The photograph collection of the Mission Archives at the School of Mission and Theology in Stavanger is mainly related to the work of the Norwegian Mission Society (formerly known as Norwegian Missionary Society), founded in Stavanger in 1842. For current information about NMS see www.nms.no. Overall, the collection comprises approximately 100,000 items from ca.1870-1950, including photograph albums, glass plate negatives, and lantern slides. Among the regions represented are South Africa (KwaZulu-Natal), Madagascar, China (Hunan, Hong Kong, Taiwan), Cameroon (Adamawa Province), Japan, Ethiopia, and Norway. Digitized images in this collection currently include pictures from Madagascar and South Africa.
The selection from the 25,000 prints held in the missionary society collections at the School of Oriental and African Studies (SOAS) is a representative sample of images from Africa, China, the Caribbean, Madagascar, South India, and Papua-New Guinea. The photographs come from the collections of the Council for World Mission (formerly the London Missionary Society), the Methodist Missionary Society, and the China Inland Mission (now the Overseas Missionary Fellowship). Some of the photographs were taken by missionary workers in the field, such as the lay mission worker, John Parrett (1841-1918) who served as a printer for the London Missionary Society in Madagascar from 1862 to 1885 and Rev. Harry Moore Dauncey (1863-1932) who served with the L.M.S. in Papua New Guinea, mainly in the Delena district, for forty years from 1888 to 1928. There are also images collected by missionaries whilst overseas, such as the collection of fine albumen prints of China in the early 1860s taken by an unknown Russian photographer.
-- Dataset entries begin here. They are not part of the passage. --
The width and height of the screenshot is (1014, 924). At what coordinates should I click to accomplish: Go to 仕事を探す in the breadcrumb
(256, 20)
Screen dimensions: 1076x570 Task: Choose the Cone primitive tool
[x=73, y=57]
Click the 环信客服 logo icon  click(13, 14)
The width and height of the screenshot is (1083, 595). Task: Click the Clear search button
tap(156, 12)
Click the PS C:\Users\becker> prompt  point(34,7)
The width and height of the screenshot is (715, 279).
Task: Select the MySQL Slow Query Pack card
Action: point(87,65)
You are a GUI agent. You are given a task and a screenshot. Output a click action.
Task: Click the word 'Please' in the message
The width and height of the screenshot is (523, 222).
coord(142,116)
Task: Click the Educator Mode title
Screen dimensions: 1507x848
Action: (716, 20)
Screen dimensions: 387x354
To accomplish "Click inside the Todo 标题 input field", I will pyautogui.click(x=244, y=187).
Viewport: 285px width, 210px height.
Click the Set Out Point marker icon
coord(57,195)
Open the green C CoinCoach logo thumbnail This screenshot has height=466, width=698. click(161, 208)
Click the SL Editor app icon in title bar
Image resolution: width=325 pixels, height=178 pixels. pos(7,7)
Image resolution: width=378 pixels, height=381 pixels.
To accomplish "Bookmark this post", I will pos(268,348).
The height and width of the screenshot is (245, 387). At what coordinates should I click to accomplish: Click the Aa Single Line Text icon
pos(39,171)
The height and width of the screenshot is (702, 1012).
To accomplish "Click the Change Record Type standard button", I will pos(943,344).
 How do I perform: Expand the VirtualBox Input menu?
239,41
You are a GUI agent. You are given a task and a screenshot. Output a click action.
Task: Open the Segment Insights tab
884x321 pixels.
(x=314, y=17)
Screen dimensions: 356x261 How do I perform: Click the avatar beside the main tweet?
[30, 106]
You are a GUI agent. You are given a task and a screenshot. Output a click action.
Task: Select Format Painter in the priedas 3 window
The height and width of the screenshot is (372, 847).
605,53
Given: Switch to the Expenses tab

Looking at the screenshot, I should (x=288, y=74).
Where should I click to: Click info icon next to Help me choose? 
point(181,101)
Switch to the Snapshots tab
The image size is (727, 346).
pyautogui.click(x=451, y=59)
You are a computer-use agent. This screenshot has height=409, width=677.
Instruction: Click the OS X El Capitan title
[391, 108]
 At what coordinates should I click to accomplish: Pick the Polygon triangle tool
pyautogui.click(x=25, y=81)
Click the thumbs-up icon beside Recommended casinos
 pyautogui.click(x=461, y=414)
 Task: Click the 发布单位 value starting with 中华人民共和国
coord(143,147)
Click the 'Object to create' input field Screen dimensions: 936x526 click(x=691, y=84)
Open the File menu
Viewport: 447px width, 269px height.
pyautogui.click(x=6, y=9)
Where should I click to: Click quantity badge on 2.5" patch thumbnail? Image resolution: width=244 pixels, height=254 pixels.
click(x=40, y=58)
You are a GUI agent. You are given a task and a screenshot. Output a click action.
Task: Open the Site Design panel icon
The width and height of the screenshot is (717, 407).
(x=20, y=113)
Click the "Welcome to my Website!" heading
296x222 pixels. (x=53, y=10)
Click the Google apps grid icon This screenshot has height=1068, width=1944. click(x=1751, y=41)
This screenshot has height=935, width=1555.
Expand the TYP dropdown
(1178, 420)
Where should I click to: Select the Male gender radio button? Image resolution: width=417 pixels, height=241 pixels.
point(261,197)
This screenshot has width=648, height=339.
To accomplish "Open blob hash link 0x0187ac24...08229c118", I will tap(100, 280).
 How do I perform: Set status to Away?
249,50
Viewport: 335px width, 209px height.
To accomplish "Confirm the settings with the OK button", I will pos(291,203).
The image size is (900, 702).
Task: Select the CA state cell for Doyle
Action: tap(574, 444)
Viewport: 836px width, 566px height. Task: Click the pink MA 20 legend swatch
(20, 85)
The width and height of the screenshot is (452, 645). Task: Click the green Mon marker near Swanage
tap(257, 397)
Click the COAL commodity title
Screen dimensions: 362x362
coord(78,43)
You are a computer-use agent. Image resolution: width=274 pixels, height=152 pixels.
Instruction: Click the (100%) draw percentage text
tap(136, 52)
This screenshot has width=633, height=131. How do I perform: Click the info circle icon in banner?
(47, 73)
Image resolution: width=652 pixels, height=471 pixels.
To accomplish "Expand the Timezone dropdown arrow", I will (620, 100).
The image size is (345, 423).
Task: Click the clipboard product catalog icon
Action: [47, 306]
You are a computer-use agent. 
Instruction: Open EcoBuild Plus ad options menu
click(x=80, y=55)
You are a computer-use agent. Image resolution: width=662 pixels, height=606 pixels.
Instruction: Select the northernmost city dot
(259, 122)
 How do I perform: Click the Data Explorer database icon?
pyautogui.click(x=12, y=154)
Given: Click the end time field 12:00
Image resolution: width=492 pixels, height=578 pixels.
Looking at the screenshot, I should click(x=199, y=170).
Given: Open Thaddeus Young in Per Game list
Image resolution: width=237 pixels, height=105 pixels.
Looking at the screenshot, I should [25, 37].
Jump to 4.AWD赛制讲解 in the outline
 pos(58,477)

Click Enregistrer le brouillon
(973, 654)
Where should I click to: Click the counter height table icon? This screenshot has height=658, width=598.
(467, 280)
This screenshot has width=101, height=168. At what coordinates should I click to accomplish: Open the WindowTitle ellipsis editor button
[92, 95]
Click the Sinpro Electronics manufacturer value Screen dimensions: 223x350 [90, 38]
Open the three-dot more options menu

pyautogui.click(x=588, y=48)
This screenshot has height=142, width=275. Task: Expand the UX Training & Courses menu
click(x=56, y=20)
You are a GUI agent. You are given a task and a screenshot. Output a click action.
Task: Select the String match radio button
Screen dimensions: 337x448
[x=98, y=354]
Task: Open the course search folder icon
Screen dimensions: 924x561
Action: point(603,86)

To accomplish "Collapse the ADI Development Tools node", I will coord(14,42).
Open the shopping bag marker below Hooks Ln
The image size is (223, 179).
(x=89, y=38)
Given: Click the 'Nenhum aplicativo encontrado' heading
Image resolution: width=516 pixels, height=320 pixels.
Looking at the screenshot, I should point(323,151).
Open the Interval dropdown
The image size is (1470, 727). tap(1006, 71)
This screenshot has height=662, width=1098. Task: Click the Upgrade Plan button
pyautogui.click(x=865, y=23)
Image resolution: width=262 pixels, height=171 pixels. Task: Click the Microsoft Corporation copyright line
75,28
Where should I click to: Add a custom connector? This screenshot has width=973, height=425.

The Yale University Divinity School Day Missions Library is a world-renowned collection documenting world Christianity and the history of the missionary movement. Selections from its archival and manuscript collections for the IMPA project have focused on photographs of China missions and photographic postcards of mission work throughout the world. The photographs from China, dating from the late 19th century to 1950, document medical, educational, and evangelistic endeavors, as well as famine relief, rural reconstruction, athletics, and other aspects of the lives and work of primarily Protestant American and British missionaries, and their Chinese students and colleagues. Photographs from the personal papers of missionaries, who served under a variety of agencies in numerous provinces, provide a broad-based view of the spectrum of Protestant mission work in China. Photographs from the archives of the United Board for Christian Higher Education in Asia focus on the work of the thirteen colleges and universities founded by Protestant mission agencies in China. The photographic postcards document both Catholic and Protestant mission work primarily in Africa and the Pacific Islands.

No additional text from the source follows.